Les commentateurs expliquent que l'argument des anges “laisse Ta gloire dans les Cieux” est en fait un argument légal, halakhique. En effet la Halakha [4] stipule que lorsque quelqu'un vend un champ, le Bar Metsra, le voisin propriétaire du champ limitrophe a le droit de s'opposer à la vente et de racheter le champ des mains de l'acquéreur car il est évidemment intéressé à agrandir son propre champ. Cette loi est liée au principe de “tu feras ce qui est droit aux yeux de D.ieu”. C’est une obligation morale du vendeur de proposer d’abord à son voisin la possibilité d’agrandir son bien.

C'était donc l'argument des anges : la torah est un trésor caché dans les Cieux depuis la nuit des temps. Eux, habitants dans les Cieux, ont la priorité d’acquisition tout comme le propriétaire du champ limitrophe. Les êtres humains ne viennent alors qu’en seconde position.

Plusieurs réponses

On trouve plusieurs réponses à cela dans les commentaires [5].

1. Cette Halakha ne concerne que les terrains et pas les biens mobiliers et la Torah n’est pas un terrain.

2. Cette Halakha de Bar Metsra n’est valable que concernant une vente et pas un don. Et la Torah a été donnée.

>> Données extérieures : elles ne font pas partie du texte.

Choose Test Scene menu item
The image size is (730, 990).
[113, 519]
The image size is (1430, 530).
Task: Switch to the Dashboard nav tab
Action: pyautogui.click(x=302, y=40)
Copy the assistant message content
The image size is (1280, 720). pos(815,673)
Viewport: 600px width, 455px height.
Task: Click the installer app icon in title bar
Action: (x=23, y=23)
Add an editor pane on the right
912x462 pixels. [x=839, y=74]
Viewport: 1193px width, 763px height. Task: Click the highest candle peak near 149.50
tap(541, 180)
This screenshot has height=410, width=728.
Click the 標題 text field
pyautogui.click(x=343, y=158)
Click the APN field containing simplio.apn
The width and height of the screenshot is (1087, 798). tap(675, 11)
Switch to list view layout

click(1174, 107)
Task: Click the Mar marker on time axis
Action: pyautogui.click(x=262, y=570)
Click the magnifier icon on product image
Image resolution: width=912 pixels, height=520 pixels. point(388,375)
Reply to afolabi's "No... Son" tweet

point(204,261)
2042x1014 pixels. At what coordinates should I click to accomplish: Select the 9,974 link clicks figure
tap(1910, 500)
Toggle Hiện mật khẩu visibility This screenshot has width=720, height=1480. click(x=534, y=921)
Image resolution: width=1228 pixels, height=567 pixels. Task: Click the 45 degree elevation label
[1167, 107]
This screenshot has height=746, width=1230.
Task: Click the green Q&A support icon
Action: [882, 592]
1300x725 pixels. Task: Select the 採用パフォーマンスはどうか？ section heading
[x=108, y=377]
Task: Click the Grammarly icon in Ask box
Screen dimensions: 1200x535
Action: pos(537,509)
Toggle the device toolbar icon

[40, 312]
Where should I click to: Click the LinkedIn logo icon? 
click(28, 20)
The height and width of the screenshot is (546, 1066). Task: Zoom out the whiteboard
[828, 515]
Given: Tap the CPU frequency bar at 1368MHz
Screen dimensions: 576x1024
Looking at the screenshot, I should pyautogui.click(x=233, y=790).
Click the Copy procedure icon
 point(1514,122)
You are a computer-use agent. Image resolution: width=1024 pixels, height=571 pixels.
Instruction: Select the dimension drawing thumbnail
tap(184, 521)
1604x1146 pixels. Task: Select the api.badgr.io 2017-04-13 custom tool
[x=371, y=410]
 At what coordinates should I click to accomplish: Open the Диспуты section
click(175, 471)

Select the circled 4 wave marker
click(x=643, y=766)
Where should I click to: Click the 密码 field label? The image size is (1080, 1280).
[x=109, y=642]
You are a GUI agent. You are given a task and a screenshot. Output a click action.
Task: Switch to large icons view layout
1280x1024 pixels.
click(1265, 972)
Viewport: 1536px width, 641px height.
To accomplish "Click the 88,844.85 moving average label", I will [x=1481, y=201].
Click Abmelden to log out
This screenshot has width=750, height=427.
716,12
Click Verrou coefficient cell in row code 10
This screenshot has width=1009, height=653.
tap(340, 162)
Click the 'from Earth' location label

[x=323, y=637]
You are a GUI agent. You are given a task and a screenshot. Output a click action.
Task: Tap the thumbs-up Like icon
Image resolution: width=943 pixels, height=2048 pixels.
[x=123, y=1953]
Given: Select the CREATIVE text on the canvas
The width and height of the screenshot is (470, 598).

3. Israël sont aussi les “voisins” de D.ieu comme il est écrit [6]: “qui est le grand peuple de qui D.ieu est proche”. Plus que cela, les enfants d’Israël sont appelés “les enfants de D.ieu [7]”. Et la loi du Bar Metsra ne s’applique pas concernant les proches parents du vendeur.

4. Il est dit de Moché qu’il est “l’homme de D.ieu” [8] et le Midrach [9] de commenter : “Sa moitié inférieure, homme sa moitié supérieure D.ieu”. Moché est donc le voisin, le Bar Metsra de D.ieu Il est donc tout aussi habilité que les anges à recevoir la Torah.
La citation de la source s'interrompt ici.